> **VOTRE TÂCHE**
Répondez aux questions suivantes d'après l'extrait sur le rapport d'activité 2023 de l'AFA.
1. Quel pourcentage de Français considèrent, en 2023, que la corruption est largement répandue en France ?
2. En 2022, combien d'infractions ont conduit à la condamnation de personnes physiques pour atteintes à la probité ?
3. Depuis quand le groupe de travail interministériel consacré à la corruption liée au crime organisé est-il en place ?

> **EXTRAIT CHOISI**
--
C’est « le temps du premier bilan » pour Isabelle JEGOUZO, directrice de l’Agence française anticorruption (AFA) à l’occasion de la remise du rapport d’activité 2023 de l’AFA, le 19 juillet dernier. Sept années se sont écoulées depuis la création du régulateur, et après certains réajustements, comme ceux apportés par ses lignes directrices ou la loi Waserman, les efforts du régulateur semblent sur une nouvelle dynamique.

Un tour horizon de la corruption

Le rapport de l’Agence Française anticorruption (AFA) fait un tour d’horizon de la corruption en 2023, soulignant qu’elle est à la fois de plus en plus visible et de plus en plus réprimée. En 2023, 69 % des Français considèrent que la corruption est largement répandue en France, soit une hausse de 5 points par rapport à 2022. Un état de fait qui joue un rôle dans la perte de confiance des Français dans les institutions démocratiques. 58 % des Français estiment que les politiciens sont corrompus, et 75 % pensent qu’ils agissent principalement pour leurs intérêts personnels, des chiffres là encore en augmentation par rapport à 2022.

La perceptibilité croissante de la corruption a été accompagnée par une augmentation de sa répression. Entre 2017 et 2022, le nombre de personnes ayant fait l’objet de décisions d’orientation des parquetiers pour des atteintes à la probité a augmenté de 17,6 %. En 2022, 502 infractions contre 451 en 2021 ont conduit à la condamnation de personnes physiques pour atteintes à la probité. L’AFA note également que le taux de relaxe dans ce genre de contentieux est trois fois plus élevé que dans d’autres types de contentieux, ce qui démontre les difficultés probatoires propres au caractère occulte de la corruption. Des efforts ont donc été fournis du côté de l’Etat dans la lutte contre la corruption, mais ils restent insuffisants, qui plus est face aux lourdes conséquences que peut avoir la corruption sur notre système démocratique et notre société.

En mai dernier, la commission d’enquête du Sénat sur l’impact du narcotrafic en France a publié un rapport soulignant l’émergence « encore embryonnaire mais non moins inquiétante » de la corruption d’agents publics et privés par les narcotrafiquants pour atteindre leurs objectifs. Ce rapport a également indiqué que « la France a accumulé un préoccupant retard dans la prise en charge du risque de compromission de ses agents publics et privés ». D’ailleurs, dans le contexte du narco trafique, l’AFA, en liaison avec l’OCLCIFF, au titre de sa mission de coordination administrative, a décidé de lancer des travaux interministériels visant à documenter et partager l’état de la menace et les bonnes pratiques identifiées pour y faire face. À cet effet et depuis septembre 2023, un groupe de travail a été mis en place, mettant en lien plusieurs ministères pour se concentrer sur la lutte contre la corruption liée au crime organisé. Il a pour rôle d’analyser la menace, d’identifier les schémas délictuels pour enrichir les cartographies des risques de corruption associés au crime organisé, et de faciliter le partage d’expériences et de bonnes pratiques pour y faire face.
--
> **DONNÉES FOURNIES**
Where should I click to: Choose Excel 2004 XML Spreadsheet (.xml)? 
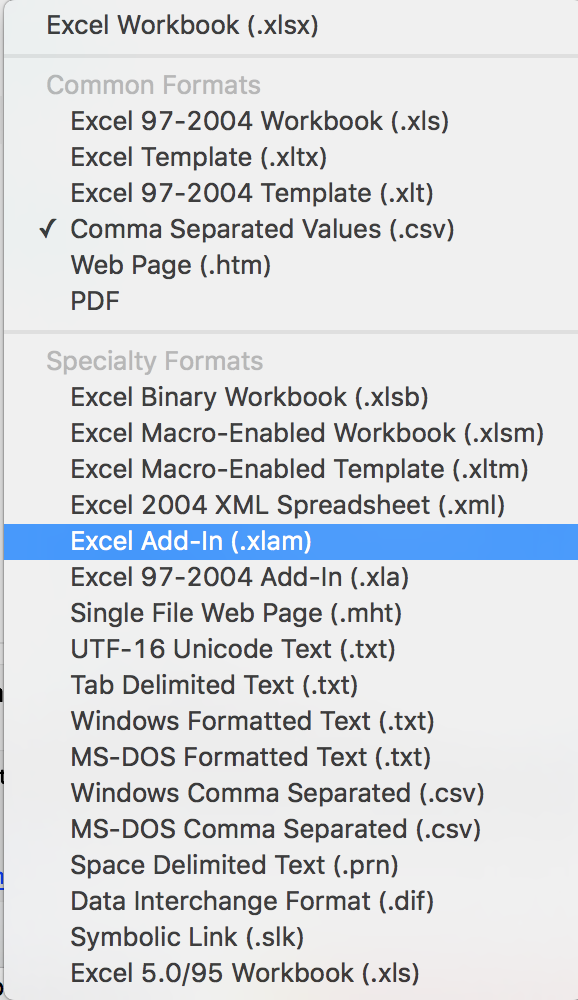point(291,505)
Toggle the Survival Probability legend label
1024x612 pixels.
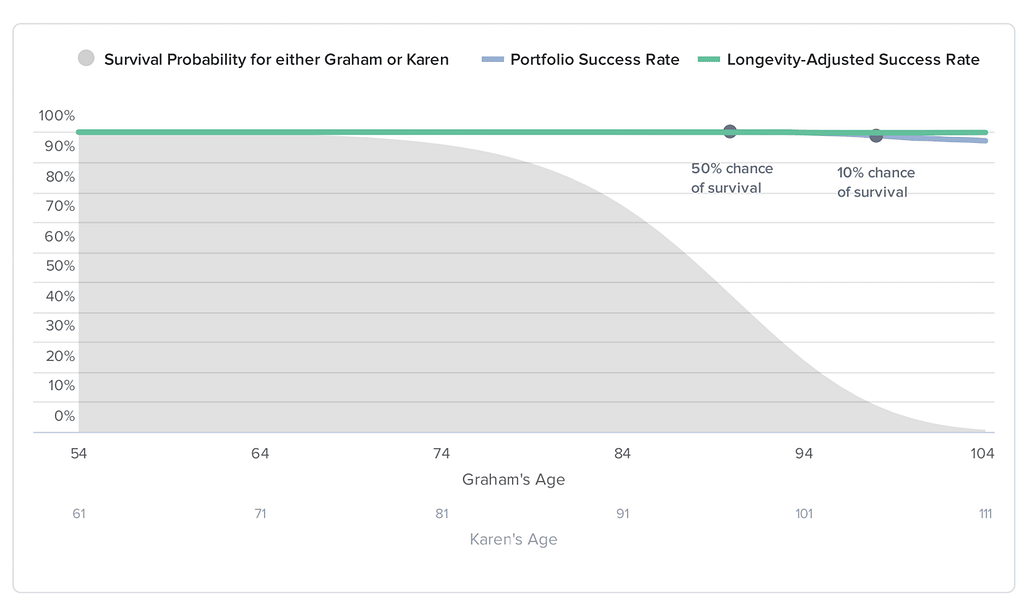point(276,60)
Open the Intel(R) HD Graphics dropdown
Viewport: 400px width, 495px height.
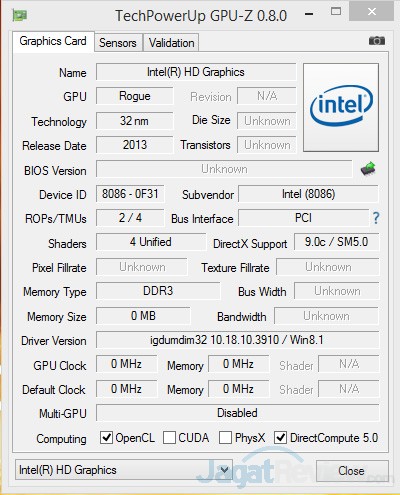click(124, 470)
--
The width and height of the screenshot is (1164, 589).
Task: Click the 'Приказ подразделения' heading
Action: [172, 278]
--
> **BONNE RÉPONSE**
1. 69 % des Français.
2. 502 infractions.
3. Depuis septembre 2023.